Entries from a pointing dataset

○ ○ ○ ○

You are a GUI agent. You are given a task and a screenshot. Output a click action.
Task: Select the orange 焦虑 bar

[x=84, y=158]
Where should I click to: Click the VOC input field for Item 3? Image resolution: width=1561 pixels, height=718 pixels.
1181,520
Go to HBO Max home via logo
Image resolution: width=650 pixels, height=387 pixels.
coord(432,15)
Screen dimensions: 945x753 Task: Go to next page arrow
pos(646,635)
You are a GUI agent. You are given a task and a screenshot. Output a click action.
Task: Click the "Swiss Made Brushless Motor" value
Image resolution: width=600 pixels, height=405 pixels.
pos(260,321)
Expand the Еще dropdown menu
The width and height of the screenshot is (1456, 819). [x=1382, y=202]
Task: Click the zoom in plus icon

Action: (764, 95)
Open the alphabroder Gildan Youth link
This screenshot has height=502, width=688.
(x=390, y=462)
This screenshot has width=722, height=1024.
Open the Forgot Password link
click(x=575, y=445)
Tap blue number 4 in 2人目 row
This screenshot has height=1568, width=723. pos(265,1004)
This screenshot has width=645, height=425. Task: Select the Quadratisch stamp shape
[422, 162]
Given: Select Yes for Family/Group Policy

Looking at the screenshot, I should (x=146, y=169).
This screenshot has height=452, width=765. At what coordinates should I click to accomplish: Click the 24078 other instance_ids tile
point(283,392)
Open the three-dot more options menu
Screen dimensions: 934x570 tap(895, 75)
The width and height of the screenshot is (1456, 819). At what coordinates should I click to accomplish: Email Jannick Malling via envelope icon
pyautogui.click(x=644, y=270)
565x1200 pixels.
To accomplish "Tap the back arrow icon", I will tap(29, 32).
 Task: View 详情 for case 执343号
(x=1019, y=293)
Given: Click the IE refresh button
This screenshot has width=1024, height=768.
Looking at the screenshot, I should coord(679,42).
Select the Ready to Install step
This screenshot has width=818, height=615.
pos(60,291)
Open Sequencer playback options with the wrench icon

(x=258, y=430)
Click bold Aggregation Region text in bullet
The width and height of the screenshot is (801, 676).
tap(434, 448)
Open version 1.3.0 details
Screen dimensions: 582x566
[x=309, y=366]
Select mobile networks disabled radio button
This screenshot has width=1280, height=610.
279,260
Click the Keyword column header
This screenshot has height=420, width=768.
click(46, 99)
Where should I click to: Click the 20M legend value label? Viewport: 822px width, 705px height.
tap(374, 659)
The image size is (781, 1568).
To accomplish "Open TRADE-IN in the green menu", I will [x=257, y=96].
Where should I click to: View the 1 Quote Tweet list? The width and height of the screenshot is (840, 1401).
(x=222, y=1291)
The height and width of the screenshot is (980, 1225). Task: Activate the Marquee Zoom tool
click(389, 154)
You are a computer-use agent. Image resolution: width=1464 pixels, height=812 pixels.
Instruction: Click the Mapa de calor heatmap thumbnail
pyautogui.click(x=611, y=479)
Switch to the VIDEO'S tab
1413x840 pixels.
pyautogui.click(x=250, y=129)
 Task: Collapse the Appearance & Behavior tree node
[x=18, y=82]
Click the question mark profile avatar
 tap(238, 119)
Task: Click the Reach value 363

○ ○ ○ ○

Task to carry out: Pick out every line in the entries above that contains the word "link" and copy each one out in full.

Answer:
Open the alphabroder Gildan Youth link
Open the Forgot Password link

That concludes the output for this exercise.